## TASK DESCRIPTION
Shift every click coordinate in the answers by adding 63 to it, and write out again the entries below, requests included, between the lines holding "This screenshot has width=790, height=532." and "point(41,97)", inclusive. Leave the pictures out of your answer.

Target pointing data
┌────────

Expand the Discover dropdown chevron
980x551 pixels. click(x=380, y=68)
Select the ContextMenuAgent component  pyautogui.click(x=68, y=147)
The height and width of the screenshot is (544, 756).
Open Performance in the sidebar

└────────
┌────────

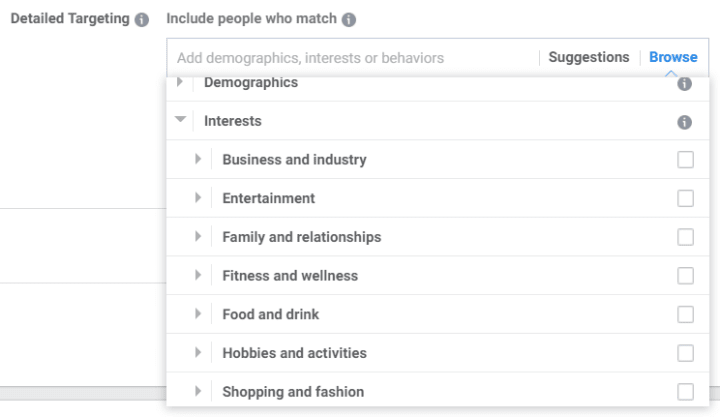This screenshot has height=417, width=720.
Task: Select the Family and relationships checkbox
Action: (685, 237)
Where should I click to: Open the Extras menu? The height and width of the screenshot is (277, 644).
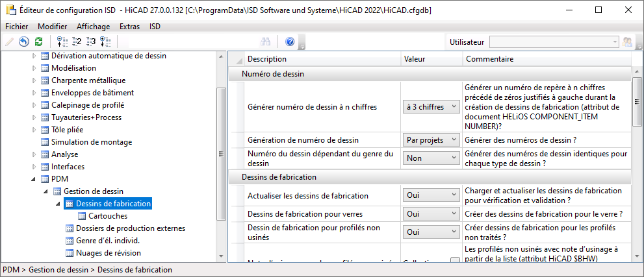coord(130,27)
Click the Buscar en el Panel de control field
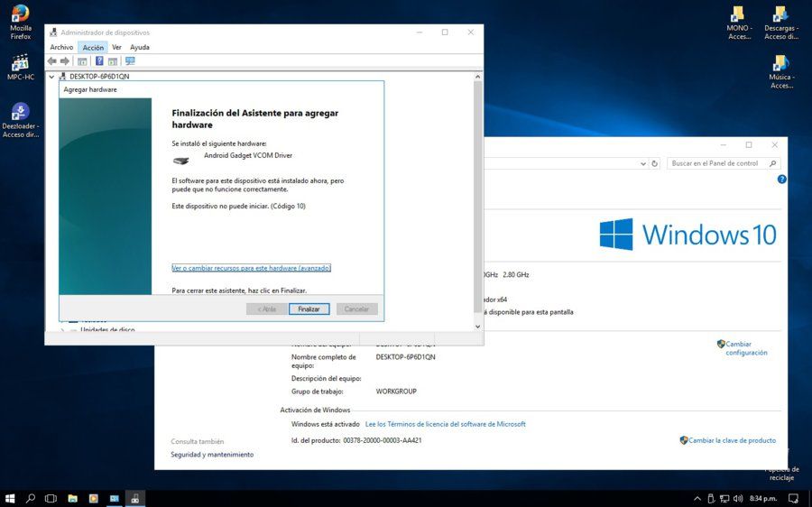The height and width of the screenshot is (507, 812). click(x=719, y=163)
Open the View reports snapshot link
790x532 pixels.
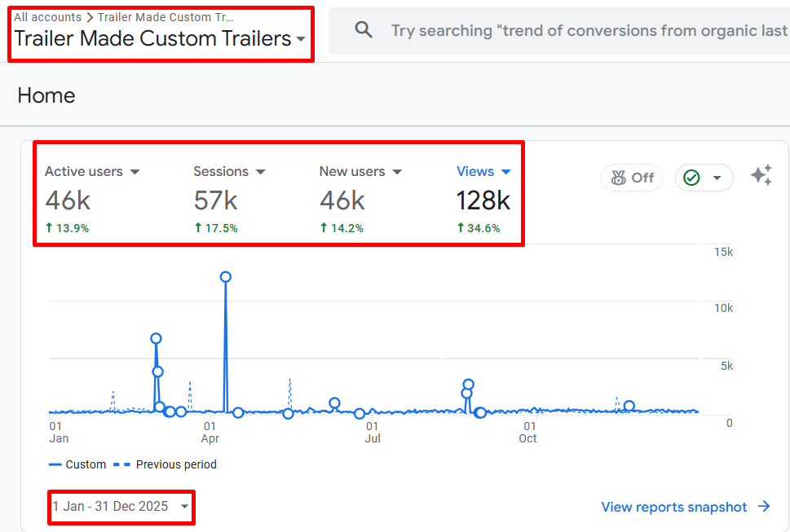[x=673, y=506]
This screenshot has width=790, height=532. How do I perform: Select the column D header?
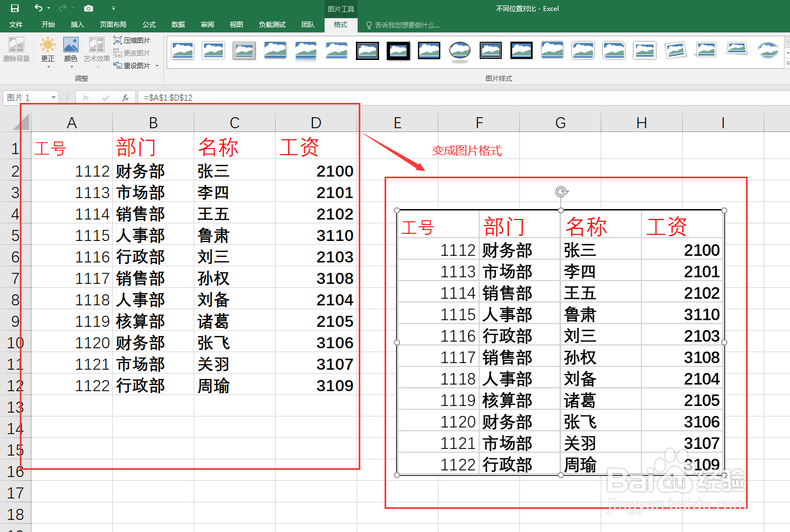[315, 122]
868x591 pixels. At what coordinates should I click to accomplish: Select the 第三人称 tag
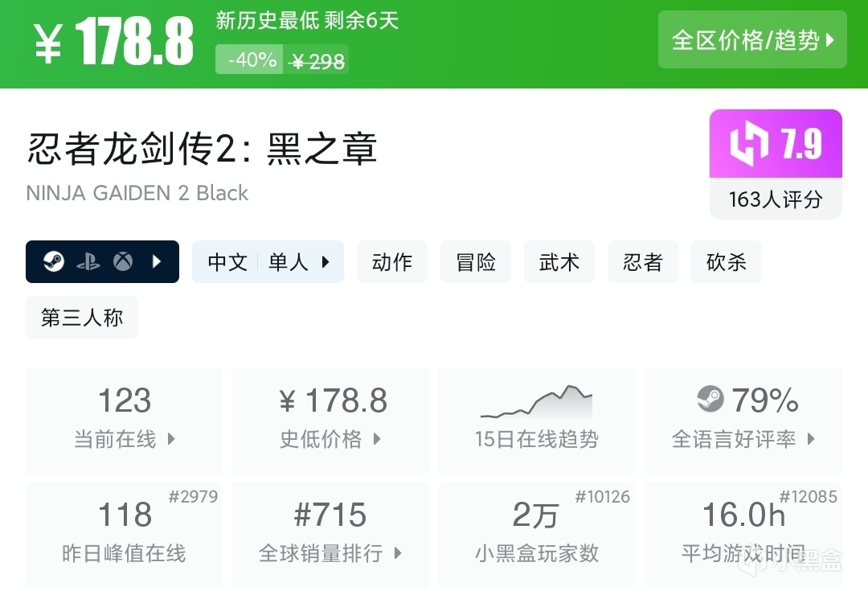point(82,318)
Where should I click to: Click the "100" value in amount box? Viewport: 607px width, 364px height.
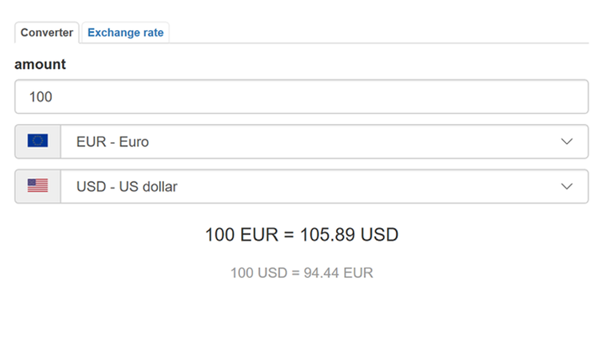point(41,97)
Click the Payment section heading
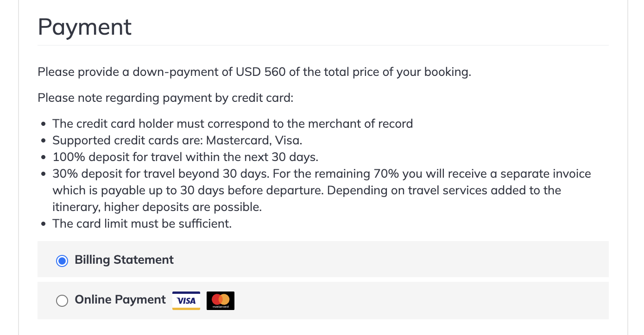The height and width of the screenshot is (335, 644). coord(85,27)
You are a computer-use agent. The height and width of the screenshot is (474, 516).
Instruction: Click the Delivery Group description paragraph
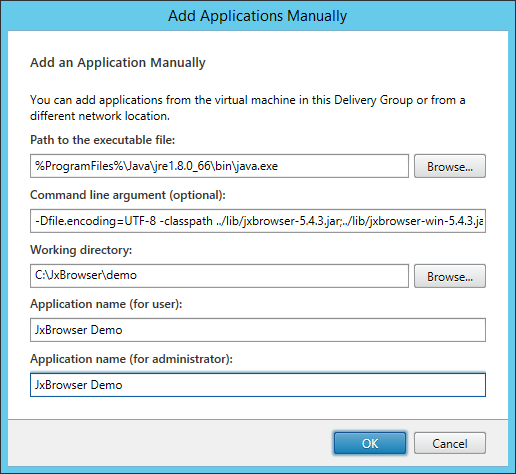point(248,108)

└────────

## RESULT
This screenshot has width=790, height=532. How do I perform: Select the column D header?
[378, 185]
868x591 pixels. At what coordinates should I click to accomplish: Select the 第三人称 tag
point(145,381)
Where should I click to: Click the "100" value in amount box? Viewport: 607px width, 364px height.
point(104,160)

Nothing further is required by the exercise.